Воображение Рамирского в самом деле было слишком занято собственным делом, и потому он мало интересовался чужими.
– О каком Чарове упомянул ты? – спросил он.
– Тут есть один Чаров, пустая голова, но богатое животное. А что?
– Так; я знал одного Чарова в Петербурге.
– Он-он-он-он! Это я верно знаю.
– Он женат?
– Кто, он? Да какой урод, как он и сам говорит, пойдет за него?
Смутное чувство затронуло Рамирского.
– Он богат, и этого довольно, – сказал он, вздохнув.
– Богат? Пустяки. У женщин есть такт и самолюбие; умный бедняк ничего, глупый богач также ничего. Но ни то ни ce, ни ума, ни глупости – нельзя, mon cher: я говорю тебе, что у женщин есть такт: надо же любовь заменить хоть правом бросать деньги и свободой порхать на все четыре стороны; а это животное не дает ни денег, ни воли. Я только раз видел его и понял. Разве вот теперь нашла коса на камень… на Саломею… Она, может статься, распорядится им как следует. Саломея Петровна! Ах, Саломея Петровна! Да нет, извини, аттанде: он поставит мне и тебя на карту!.. Ты не поверишь, mon cher, что за страсть v меня к этой женщине. Она меня терпеть не может, а я не могу никому уступить ее – никому!.. Послушай, ты коротко знаком с Чаровым?
– Да, я был знаком, но не желаю продолжать знакомства.
– Нет, для меня: сведи меня с ним завтра же в английском клубе. Мне хочется видеть Саломею.
– Избавь, пожалуйста!.. Не могу! Не хочу!
– Ну, ты только позови его к себе, а уж я сойдусь с ним сам. Рамирский подумал. Любопытство узнать от Чарова о Нильской подстрекнуло его, и он решился исполнить просьбу Дмитрицкого.
Часть двенадцатая
I
Когда ж ты, душа моя, расскажешь мне историю своего сердечного кораблекрушения? – спросил Дмитрицкий на другой день поутру, входя в номер Рамирского и взяв в руки лежавший на столе атлас естественной истории инфузорий. – Мне ужасно любопытно знать, что за несчастия такие и беды, от которых люди вешают нос? Мне кажется, mon cher, что микроскопическое воззрение на мир и людей и есть именно несчастие. Посмотри стеклянными глазами на воду чистую, как бриллиант, и в этой воде откуда ни возьмутся вот эти чудовища с греческими и латинскими наименованиями. Жажда страшная, вода свежа, светла на глаз, а пить отвратительно: мысль о чистоте ее нарушена; так все и кажется, что проклятые зубастые дрожалки и коловратки изгрызут всю внутренность.
Точно так же взгляни только в увеличительное стекло в недра человеческие и на все обстоятельства – просто несчастье! Столько допотопных чудовищ, что поневоле отворотишься от любви и от дружбы.
Кто ж населил этими коловратками и дрожалками чистую, светлую природу? Дух человека, разбитый вдребезги; каждая частица его воплощается, живет, кусает, щиплет, просит пищи: ты, говорит, произвел меня, ты и питай. Ты отбросил меня от себя, а я все-таки от тебя не отстану. Так ли? Умно?

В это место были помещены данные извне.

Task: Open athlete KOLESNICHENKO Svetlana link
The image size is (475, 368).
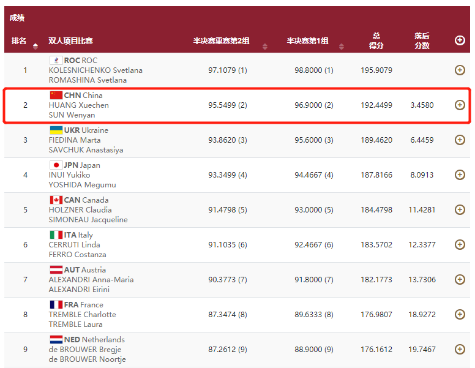Action: coord(95,70)
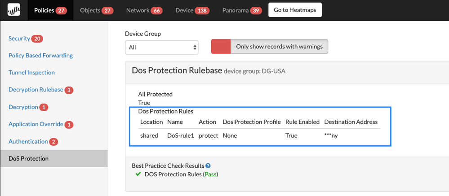Screen dimensions: 449x196
Task: Switch to the Objects tab
Action: coord(90,10)
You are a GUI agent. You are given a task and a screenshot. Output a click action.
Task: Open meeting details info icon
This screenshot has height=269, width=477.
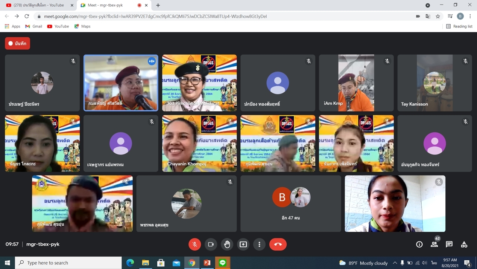[419, 244]
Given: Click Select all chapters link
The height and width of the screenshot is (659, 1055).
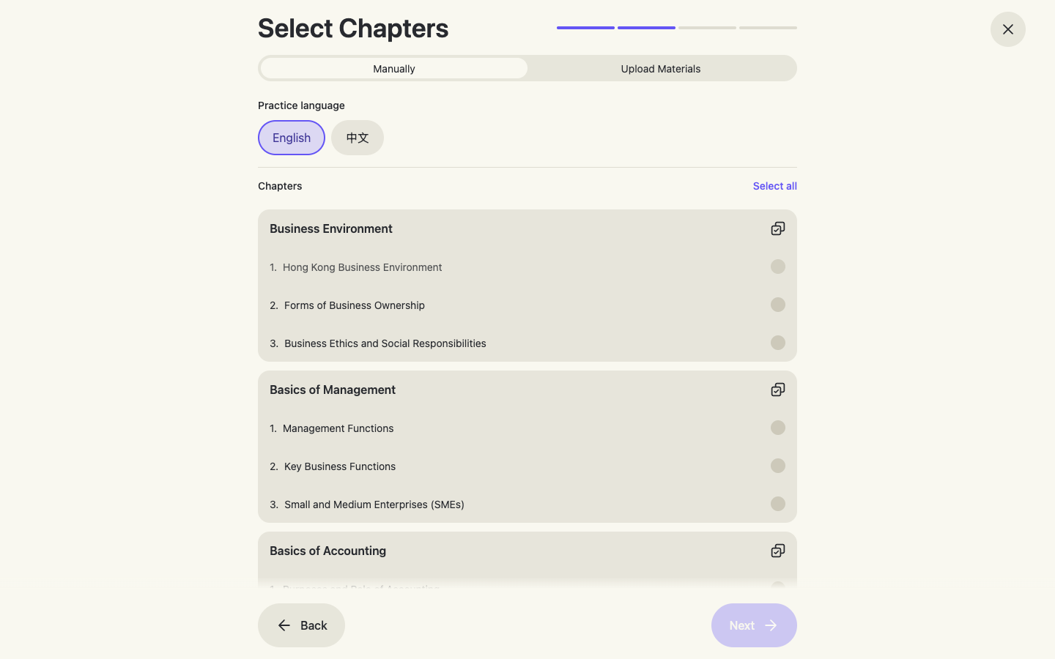Looking at the screenshot, I should (774, 186).
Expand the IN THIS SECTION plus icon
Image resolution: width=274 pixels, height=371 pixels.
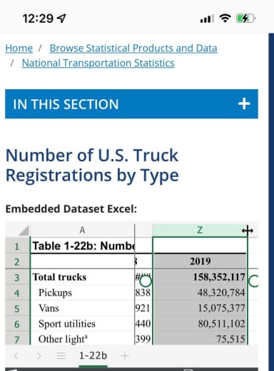tap(244, 104)
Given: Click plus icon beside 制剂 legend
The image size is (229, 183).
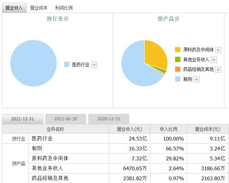Looking at the screenshot, I should (x=196, y=80).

Но если человек расплодил грех, так пусть же и терпит от него, или находит свое счастье в несчастии, свою тишину посреди тревог и бурь, свою радость в печали, свою любовь в ненависти. Вот я, например, и наслаждаюсь ненавистью к некоей Саломее: мочи нет как хочется стереть рог ее гордыни, согнуть в дугу ее непреклонность. Не будь ее, я давно бы влюбился в кого-нибудь надлежащим образом; женился бы, сделался бы отцом семейства и непременным членом английского клуба… Впрочем, не знаю, женился ли бы; может быть, я лгу: где взять настоящую virgo[280 - Девица (лат.).]: сколько ни смотрю, все virago[281 - Мужеподобная женщина (лат.).], все мужественные девы. Рамирский взглянул на Дмитрицкого и вздохнул.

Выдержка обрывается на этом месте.